A Behind-the-Scenes Chat with Flautist Bevani (and how she finally ‘Broke Free’)

Musicians who show the world who they are boldly and without any apologies are game-changers for us all. I am talking about artists who are openly unabashed about what they do. The ones who continually aim to unedit their artistic expression.  The ones who tend to ignore sentences like:

IMG_4387…if I stay with what’s in the rule book I’ll be fine!


but classical players just don’t do that!!!


…but they might not take me seriously if I play *that* piece!

American flautist Beverly Brossman–a.k.a Bevani– is one of these people. Not only is her latest video a flutey cover-version of Taylor Swift’s  ‘Shake it Off’ but she plays the track while joyfully skipping through the streets of Seattle.
Her international fan-base is well, mega. With thousands subscribed to Bevani’s Youtube videos (over 10,000 at last count), she represents the new crop of twenty-something musicians ( think Grammy artist Kevin ‘K.O.’ Osula) who’ve abandoned their previous classical career aspirations to crossover into performances designed for a more mainstream audience.
Bonus? She also has a beautiful personality to boot. We met up on Skype recently while we spent her morning in the USA  (which was my evening over here in the UK) chit-chatting across the continents—cups of tea at ready, of course.

JQ: Bevani for those who don’t know your work, can you describe what you do as a flautist in one sentence?

BB: I’m a classically trained flautist who continues to break free.

JQ: But what do you mean by ‘Breaking Free’?  

BB: This phrase means questioning all the confines I’ve put on myself (ex. I need to win competitions, I have to succeed, I need a boyfriend, I need to be nice, I need to look good) and breaking free from these; first by noticing them and then if possible, doing things from a place of complete joy and what feels good in my heart/soul.  This is a very personal experience for me and is something I try to practice in all aspects of my life.

JQ: What does that mean to you musically, though?

BB:  I used to believe that to be a really good musician I had to play perfectly, win competitions and receive respect and praise from other famous flute players. Now however, I feel how this is not true.  In fact it’s about allowing myself to make ‘mistakes’ that helps me feel free while playing – then the focus no longer becomes not making ‘mistakes’ but how to connect to myself and the audience I’m playing for.  I want to show who I am without any pretence, to play what I enjoy and be present within every note.  It’s the experience rather than the result or praise I’m after.

IMG_4555JQ: So what tools do you use to connect to your audience in a musical sense?

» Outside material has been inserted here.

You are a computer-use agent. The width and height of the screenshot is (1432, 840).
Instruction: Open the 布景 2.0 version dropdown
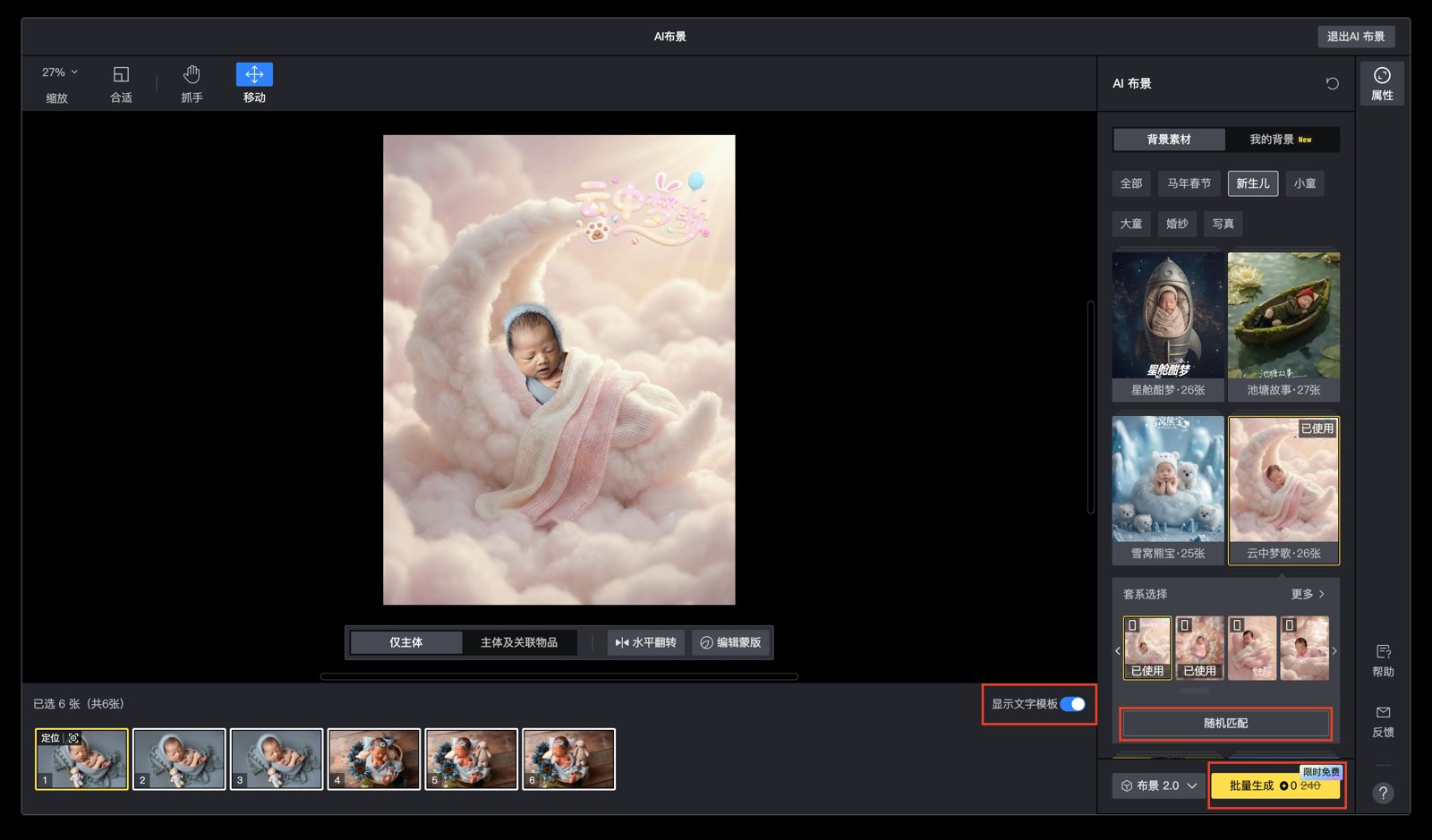pos(1158,785)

Specific ways I’ve found that help foster this experience is by memorizing all my music, making eye contact with people in the audience, moving while playing, practicing improvising, playing songs that people easily connect to, and most recently writing original music. When I do feel that my nerves and resistance come alive in me, I think of it as a ball of energy that wants to be acknowledged and released.  I can actually use this energy in my performance and play with it using it as fuel for opening, rather than fighting it and staying small.

JQ: I am curious: from what (or whom) are you Breaking Free?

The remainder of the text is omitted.